Clinical trial: the efficacy, impact on quality of life, and safety and tolerability of prucalopride in severe chronic constipation – a 12-week, randomized, double-blind, placebo-controlled study
Article first published online: 25 NOV 2008
© 2009 The Authors. Journal compilation © 2009 Blackwell Publishing Ltd
Alimentary Pharmacology & Therapeutics
Volume 29, Issue 3, pages 315–328, February 2009
How to Cite
QUIGLEY, E. M. M., VANDEPLASSCHE, L., KERSTENS, R. and AUSMA, J. (2009), Clinical trial: the efficacy, impact on quality of life, and safety and tolerability of prucalopride in severe chronic constipation – a 12-week, randomized, double-blind, placebo-controlled study. Alimentary Pharmacology & Therapeutics, 29: 315–328. doi: 10.1111/j.1365-2036.2008.03884.x
- Issue published online: 22 DEC 2008
- Article first published online: 25 NOV 2008
- Publication data Submitted 5 September 2008 First decision 24 September 2008 Resubmitted 22 October 2008 Resubmitted 30 October 2008 Accepted 30 October 2008 Epub Accepted Article 25 November 2008
Background Chronic constipation may result in disabling symptoms, is often unsatisfactorily treated by laxatives and negatively impacts quality of life (QoL).

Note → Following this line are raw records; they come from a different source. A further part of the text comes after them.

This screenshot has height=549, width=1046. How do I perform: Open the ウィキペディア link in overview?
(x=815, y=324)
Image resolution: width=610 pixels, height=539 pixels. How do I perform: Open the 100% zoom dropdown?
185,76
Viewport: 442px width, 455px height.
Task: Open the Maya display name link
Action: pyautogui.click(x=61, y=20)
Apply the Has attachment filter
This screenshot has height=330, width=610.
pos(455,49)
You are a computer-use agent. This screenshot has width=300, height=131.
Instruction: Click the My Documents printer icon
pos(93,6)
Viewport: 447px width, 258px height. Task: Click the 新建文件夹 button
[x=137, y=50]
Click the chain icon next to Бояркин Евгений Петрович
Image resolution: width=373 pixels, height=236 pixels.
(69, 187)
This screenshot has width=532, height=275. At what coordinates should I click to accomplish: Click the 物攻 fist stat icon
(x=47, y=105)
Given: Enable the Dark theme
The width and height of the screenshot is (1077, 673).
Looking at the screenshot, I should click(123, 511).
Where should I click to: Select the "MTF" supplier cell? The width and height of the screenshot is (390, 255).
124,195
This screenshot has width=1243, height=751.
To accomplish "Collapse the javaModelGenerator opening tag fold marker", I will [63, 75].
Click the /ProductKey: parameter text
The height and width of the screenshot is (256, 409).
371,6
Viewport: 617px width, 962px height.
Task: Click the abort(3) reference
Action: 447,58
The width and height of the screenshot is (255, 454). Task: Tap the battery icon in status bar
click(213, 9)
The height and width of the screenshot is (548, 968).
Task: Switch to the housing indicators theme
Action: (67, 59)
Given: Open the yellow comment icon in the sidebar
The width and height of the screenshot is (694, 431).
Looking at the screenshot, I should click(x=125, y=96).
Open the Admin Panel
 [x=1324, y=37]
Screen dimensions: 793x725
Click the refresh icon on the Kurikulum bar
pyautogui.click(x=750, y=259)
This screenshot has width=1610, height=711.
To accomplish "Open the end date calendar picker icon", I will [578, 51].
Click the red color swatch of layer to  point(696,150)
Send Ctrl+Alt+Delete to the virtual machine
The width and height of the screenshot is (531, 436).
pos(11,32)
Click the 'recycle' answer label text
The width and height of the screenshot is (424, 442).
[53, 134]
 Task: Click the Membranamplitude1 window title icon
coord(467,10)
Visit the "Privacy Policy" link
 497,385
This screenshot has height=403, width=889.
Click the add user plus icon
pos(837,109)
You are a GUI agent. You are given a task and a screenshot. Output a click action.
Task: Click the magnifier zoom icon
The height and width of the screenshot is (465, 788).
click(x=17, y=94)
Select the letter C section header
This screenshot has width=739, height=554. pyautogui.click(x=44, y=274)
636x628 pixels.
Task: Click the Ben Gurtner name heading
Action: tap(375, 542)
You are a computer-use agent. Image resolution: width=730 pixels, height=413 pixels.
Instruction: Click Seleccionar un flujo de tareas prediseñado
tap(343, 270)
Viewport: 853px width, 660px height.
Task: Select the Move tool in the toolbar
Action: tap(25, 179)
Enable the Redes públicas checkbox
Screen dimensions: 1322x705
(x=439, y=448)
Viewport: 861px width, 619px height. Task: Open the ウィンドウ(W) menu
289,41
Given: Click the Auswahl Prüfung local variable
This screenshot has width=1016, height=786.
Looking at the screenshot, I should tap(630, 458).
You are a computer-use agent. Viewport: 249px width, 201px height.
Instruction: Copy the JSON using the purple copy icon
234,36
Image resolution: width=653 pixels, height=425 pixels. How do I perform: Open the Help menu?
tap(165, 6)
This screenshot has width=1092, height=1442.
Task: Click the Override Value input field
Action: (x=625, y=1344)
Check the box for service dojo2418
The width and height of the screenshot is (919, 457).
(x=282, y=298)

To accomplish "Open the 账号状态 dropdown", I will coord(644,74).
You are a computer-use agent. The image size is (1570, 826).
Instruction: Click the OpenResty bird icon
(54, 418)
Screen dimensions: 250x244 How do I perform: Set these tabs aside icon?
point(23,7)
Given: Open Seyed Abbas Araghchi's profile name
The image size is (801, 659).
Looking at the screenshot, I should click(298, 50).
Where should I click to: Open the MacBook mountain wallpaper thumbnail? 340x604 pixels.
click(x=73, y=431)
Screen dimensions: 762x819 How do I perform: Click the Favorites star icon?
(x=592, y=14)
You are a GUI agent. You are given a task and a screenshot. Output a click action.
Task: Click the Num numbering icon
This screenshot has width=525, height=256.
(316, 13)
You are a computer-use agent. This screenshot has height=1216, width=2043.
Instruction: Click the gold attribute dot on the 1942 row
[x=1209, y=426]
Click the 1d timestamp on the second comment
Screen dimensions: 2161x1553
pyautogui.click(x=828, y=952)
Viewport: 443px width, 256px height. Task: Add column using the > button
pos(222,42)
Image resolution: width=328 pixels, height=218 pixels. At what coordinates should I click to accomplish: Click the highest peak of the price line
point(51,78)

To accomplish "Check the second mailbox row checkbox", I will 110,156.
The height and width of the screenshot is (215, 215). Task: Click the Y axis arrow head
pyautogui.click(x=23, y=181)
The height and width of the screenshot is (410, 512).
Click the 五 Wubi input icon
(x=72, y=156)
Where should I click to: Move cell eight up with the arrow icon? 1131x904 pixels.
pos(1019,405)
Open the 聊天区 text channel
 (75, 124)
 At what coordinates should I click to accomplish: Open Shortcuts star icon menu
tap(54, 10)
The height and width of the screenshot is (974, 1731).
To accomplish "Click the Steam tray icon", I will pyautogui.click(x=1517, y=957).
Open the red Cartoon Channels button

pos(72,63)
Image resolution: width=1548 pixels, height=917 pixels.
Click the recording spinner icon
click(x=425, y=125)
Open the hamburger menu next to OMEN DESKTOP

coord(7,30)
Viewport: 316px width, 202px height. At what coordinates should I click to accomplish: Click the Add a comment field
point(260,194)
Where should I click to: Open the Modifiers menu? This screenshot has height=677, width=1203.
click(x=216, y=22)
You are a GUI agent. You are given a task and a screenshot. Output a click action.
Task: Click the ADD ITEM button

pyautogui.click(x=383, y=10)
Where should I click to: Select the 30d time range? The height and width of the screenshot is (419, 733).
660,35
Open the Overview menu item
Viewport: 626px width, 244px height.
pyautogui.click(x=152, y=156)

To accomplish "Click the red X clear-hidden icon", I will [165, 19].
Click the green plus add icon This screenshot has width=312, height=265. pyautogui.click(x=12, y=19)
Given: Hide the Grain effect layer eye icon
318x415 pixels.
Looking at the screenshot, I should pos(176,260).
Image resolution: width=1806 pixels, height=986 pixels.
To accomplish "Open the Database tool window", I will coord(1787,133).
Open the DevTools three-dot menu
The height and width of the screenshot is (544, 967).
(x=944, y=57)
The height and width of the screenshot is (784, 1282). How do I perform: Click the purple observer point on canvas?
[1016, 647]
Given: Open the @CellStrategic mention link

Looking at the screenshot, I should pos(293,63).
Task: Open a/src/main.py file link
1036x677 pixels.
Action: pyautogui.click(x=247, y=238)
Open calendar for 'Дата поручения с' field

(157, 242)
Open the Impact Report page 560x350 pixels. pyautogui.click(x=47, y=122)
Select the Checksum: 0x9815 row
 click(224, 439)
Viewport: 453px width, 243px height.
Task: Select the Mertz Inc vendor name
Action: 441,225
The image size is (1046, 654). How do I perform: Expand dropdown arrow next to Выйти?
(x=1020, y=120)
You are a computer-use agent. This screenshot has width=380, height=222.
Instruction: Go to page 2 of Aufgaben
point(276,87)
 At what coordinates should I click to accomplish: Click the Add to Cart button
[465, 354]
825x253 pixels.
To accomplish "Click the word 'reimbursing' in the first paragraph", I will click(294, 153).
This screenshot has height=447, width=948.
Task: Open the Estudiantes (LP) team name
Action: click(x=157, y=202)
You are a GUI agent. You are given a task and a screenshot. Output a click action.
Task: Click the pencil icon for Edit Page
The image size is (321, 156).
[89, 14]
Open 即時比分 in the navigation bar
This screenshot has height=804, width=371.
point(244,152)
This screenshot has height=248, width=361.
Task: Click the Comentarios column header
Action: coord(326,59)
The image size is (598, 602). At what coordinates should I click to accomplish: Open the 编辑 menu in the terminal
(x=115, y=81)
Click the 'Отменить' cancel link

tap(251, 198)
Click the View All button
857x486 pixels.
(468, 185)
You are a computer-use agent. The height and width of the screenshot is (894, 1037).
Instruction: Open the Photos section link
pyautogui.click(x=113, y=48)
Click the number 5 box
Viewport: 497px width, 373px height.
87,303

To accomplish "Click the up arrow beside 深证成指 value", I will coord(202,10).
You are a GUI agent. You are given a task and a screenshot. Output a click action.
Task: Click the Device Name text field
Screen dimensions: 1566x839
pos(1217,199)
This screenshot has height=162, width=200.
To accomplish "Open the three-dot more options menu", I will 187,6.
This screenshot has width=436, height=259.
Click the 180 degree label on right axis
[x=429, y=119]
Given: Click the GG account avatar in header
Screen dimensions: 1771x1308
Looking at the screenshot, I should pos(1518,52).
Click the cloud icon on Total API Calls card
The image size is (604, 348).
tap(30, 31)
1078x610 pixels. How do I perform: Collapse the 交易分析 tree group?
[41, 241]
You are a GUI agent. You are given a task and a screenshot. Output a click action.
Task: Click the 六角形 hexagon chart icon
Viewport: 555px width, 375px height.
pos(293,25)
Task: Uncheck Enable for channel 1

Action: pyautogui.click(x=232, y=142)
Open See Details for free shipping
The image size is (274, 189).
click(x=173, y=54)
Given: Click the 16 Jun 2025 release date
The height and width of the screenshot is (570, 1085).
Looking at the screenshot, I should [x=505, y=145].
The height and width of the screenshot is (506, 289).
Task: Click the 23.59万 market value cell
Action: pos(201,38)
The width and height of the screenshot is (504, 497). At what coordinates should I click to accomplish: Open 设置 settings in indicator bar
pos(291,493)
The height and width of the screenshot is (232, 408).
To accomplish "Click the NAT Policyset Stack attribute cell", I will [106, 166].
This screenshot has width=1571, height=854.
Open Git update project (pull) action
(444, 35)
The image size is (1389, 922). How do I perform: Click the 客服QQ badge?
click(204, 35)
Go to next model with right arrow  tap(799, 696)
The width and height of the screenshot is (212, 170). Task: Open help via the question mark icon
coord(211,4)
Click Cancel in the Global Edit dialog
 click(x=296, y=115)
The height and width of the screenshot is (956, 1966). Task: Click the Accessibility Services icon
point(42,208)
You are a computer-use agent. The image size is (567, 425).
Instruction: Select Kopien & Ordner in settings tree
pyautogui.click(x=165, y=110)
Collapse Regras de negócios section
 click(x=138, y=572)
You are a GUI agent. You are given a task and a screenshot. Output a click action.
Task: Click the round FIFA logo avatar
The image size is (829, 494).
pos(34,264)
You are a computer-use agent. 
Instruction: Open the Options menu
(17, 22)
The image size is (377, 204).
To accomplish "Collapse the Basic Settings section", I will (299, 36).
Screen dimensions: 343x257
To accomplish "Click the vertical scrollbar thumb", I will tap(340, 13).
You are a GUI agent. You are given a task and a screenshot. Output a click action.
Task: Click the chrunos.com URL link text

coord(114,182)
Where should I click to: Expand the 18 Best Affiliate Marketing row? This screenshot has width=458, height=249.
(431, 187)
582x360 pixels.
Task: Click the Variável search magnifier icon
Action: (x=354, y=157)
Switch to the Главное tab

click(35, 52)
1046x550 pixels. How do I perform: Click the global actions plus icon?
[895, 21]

Aim A randomized, double-blind, placebo-controlled, phase III trial to evaluate the efficacy and safety of a selective, high-affinity 5-HT4 receptor agonist, prucalopride, in patients with chronic constipation [≤2 spontaneous complete bowel movements (SCBMs)/week].
Methods Placebo, 2 or 4 mg prucalopride was administered orally once daily, for 12 weeks. The primary efficacy endpoint was the proportion of patients with ≥3 SCBMs/week, averaged over 12 weeks. Other assessments included BM frequency, constipation-related QoL and symptoms and tolerability.
Results Among 641 patients, significantly more patients taking prucalopride 2 or 4 mg (24%) than placebo (12%), achieved the primary efficacy endpoint (≥3 SCBMs/week) or an increase of ≥1 SCBMs/week; 43% and 47% vs. 28% respectively. Prucalopride-treated patients also achieved significantly greater satisfaction with treatment and bowel function, and improved perception of constipation severity and constipation-related QoL, compared with placebo. Most frequent treatment-related adverse events were headache, abdominal pain, nausea and diarrhoea (mainly during day 1). There were no differences in comparison to placebo in the incidence of serious adverse effects or cardiovascular events.
Conclusion Over 12 weeks, prucalopride was effective and well tolerated in chronic constipation.